Objective:
Render every line of the entries below as a Markdown table with two columns, Row and Line, numbering the rows and leaving out blank lines.

Task input:
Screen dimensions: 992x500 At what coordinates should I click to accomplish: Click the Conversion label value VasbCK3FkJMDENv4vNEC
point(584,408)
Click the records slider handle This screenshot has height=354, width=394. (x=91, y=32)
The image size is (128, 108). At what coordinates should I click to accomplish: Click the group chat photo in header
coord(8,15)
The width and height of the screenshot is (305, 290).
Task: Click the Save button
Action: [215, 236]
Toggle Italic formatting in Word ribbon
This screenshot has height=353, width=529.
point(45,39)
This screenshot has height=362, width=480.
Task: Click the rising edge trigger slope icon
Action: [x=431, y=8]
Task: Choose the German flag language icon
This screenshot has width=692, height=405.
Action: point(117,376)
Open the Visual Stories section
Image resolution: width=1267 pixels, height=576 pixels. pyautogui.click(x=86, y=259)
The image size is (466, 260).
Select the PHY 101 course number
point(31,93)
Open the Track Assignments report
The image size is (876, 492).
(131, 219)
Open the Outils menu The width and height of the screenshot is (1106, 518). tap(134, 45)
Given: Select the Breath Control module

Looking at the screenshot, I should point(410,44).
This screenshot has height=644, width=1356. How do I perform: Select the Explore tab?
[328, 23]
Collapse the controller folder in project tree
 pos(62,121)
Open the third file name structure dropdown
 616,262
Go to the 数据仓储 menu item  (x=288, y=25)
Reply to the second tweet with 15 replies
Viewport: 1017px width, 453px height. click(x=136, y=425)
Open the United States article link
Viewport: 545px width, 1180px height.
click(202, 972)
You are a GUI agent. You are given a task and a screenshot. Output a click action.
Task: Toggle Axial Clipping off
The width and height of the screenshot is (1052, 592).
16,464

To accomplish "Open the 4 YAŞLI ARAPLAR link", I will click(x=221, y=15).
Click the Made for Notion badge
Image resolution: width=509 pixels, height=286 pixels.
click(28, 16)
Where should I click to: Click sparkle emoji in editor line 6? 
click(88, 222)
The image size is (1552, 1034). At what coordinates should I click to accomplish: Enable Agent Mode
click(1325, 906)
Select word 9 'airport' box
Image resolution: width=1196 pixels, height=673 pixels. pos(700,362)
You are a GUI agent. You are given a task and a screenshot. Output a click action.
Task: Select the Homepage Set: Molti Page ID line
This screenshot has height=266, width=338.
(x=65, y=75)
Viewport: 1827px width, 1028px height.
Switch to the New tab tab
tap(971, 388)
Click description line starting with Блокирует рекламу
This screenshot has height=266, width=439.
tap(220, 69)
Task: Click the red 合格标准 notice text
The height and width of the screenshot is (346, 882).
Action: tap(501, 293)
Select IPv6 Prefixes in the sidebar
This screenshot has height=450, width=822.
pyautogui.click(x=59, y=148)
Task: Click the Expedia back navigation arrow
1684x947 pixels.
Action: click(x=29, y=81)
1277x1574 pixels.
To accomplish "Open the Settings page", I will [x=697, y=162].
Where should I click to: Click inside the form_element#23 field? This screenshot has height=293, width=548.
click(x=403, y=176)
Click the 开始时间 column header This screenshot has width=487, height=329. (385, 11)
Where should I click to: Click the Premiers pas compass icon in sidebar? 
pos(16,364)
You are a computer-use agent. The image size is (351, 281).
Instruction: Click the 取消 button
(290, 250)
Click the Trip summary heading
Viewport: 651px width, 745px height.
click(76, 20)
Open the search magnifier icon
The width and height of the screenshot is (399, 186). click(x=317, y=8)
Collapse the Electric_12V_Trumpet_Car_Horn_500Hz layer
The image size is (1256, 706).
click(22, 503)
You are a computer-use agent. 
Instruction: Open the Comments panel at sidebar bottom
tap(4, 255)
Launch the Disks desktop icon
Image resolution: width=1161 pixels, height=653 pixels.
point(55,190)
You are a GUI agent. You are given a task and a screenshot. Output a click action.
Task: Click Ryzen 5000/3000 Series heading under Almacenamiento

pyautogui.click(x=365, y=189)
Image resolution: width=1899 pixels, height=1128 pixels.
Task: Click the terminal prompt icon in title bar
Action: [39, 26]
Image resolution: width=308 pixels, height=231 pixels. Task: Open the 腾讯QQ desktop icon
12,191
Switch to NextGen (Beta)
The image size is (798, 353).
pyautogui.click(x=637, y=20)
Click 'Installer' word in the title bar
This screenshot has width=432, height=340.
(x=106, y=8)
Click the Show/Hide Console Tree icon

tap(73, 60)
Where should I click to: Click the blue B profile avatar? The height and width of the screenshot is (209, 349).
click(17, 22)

Output below:
| Row | Line |
|---|---|
| 1 | Screen dimensions: 992x500 At what coordinates should I click to accomplish: Click the Conversion label value VasbCK3FkJMDENv4vNEC |
| 2 | point(584,408) |
| 3 | Click the records slider handle This screenshot has height=354, width=394. (x=91, y=32) |
| 4 | The image size is (128, 108). At what coordinates should I click to accomplish: Click the group chat photo in header |
| 5 | coord(8,15) |
| 6 | The width and height of the screenshot is (305, 290). |
| 7 | Task: Click the Save button |
| 8 | Action: [215, 236] |
| 9 | Toggle Italic formatting in Word ribbon |
| 10 | This screenshot has height=353, width=529. |
| 11 | point(45,39) |
| 12 | This screenshot has height=362, width=480. |
| 13 | Task: Click the rising edge trigger slope icon |
| 14 | Action: [x=431, y=8] |
| 15 | Task: Choose the German flag language icon |
| 16 | This screenshot has width=692, height=405. |
| 17 | Action: point(117,376) |
| 18 | Open the Visual Stories section |
| 19 | Image resolution: width=1267 pixels, height=576 pixels. pyautogui.click(x=86, y=259) |
| 20 | The image size is (466, 260). |
| 21 | Select the PHY 101 course number |
| 22 | point(31,93) |
| 23 | Open the Track Assignments report |
| 24 | The image size is (876, 492). |
| 25 | (131, 219) |
| 26 | Open the Outils menu The width and height of the screenshot is (1106, 518). tap(134, 45) |
| 27 | Given: Select the Breath Control module |
| 28 | Looking at the screenshot, I should point(410,44). |
| 29 | This screenshot has height=644, width=1356. How do I perform: Select the Explore tab? |
| 30 | [328, 23] |
| 31 | Collapse the controller folder in project tree |
| 32 |  pos(62,121) |
| 33 | Open the third file name structure dropdown |
| 34 |  616,262 |
| 35 | Go to the 数据仓储 menu item  (x=288, y=25) |
| 36 | Reply to the second tweet with 15 replies |
| 37 | Viewport: 1017px width, 453px height. click(x=136, y=425) |
| 38 | Open the United States article link |
| 39 | Viewport: 545px width, 1180px height. |
| 40 | click(202, 972) |
| 41 | You are a GUI agent. You are given a task and a screenshot. Output a click action. |
| 42 | Task: Toggle Axial Clipping off |
| 43 | The width and height of the screenshot is (1052, 592). |
| 44 | 16,464 |
| 45 | To accomplish "Open the 4 YAŞLI ARAPLAR link", I will click(x=221, y=15). |
| 46 | Click the Made for Notion badge |
| 47 | Image resolution: width=509 pixels, height=286 pixels. |
| 48 | click(28, 16) |
| 49 | Where should I click to: Click sparkle emoji in editor line 6?  |
| 50 | click(88, 222) |
| 51 | The image size is (1552, 1034). At what coordinates should I click to accomplish: Enable Agent Mode |
| 52 | click(1325, 906) |
| 53 | Select word 9 'airport' box |
| 54 | Image resolution: width=1196 pixels, height=673 pixels. pos(700,362) |
| 55 | You are a GUI agent. You are given a task and a screenshot. Output a click action. |
| 56 | Task: Select the Homepage Set: Molti Page ID line |
| 57 | This screenshot has height=266, width=338. |
| 58 | (x=65, y=75) |
| 59 | Viewport: 1827px width, 1028px height. |
| 60 | Switch to the New tab tab |
| 61 | tap(971, 388) |
| 62 | Click description line starting with Блокирует рекламу |
| 63 | This screenshot has height=266, width=439. |
| 64 | tap(220, 69) |
| 65 | Task: Click the red 合格标准 notice text |
| 66 | The height and width of the screenshot is (346, 882). |
| 67 | Action: tap(501, 293) |
| 68 | Select IPv6 Prefixes in the sidebar |
| 69 | This screenshot has height=450, width=822. |
| 70 | pyautogui.click(x=59, y=148) |
| 71 | Task: Click the Expedia back navigation arrow |
| 72 | 1684x947 pixels. |
| 73 | Action: click(x=29, y=81) |
| 74 | 1277x1574 pixels. |
| 75 | To accomplish "Open the Settings page", I will [x=697, y=162]. |
| 76 | Where should I click to: Click inside the form_element#23 field? This screenshot has height=293, width=548. |
| 77 | click(x=403, y=176) |
| 78 | Click the 开始时间 column header This screenshot has width=487, height=329. (385, 11) |
| 79 | Where should I click to: Click the Premiers pas compass icon in sidebar?  |
| 80 | pos(16,364) |
| 81 | You are a computer-use agent. The image size is (351, 281). |
| 82 | Instruction: Click the 取消 button |
| 83 | (290, 250) |
| 84 | Click the Trip summary heading |
| 85 | Viewport: 651px width, 745px height. |
| 86 | click(76, 20) |
| 87 | Open the search magnifier icon |
| 88 | The width and height of the screenshot is (399, 186). click(x=317, y=8) |
| 89 | Collapse the Electric_12V_Trumpet_Car_Horn_500Hz layer |
| 90 | The image size is (1256, 706). |
| 91 | click(22, 503) |
| 92 | You are a computer-use agent.  |
| 93 | Instruction: Open the Comments panel at sidebar bottom |
| 94 | tap(4, 255) |
| 95 | Launch the Disks desktop icon |
| 96 | Image resolution: width=1161 pixels, height=653 pixels. |
| 97 | point(55,190) |
| 98 | You are a GUI agent. You are given a task and a screenshot. Output a click action. |
| 99 | Task: Click Ryzen 5000/3000 Series heading under Almacenamiento |
| 100 | pyautogui.click(x=365, y=189) |
| 101 | Image resolution: width=1899 pixels, height=1128 pixels. |
| 102 | Task: Click the terminal prompt icon in title bar |
| 103 | Action: [39, 26] |
| 104 | Image resolution: width=308 pixels, height=231 pixels. Task: Open the 腾讯QQ desktop icon |
| 105 | 12,191 |
| 106 | Switch to NextGen (Beta) |
| 107 | The image size is (798, 353). |
| 108 | pyautogui.click(x=637, y=20) |
| 109 | Click 'Installer' word in the title bar |
| 110 | This screenshot has width=432, height=340. |
| 111 | (x=106, y=8) |
| 112 | Click the Show/Hide Console Tree icon |
| 113 | tap(73, 60) |
| 114 | Where should I click to: Click the blue B profile avatar? The height and width of the screenshot is (209, 349). |
| 115 | click(17, 22) |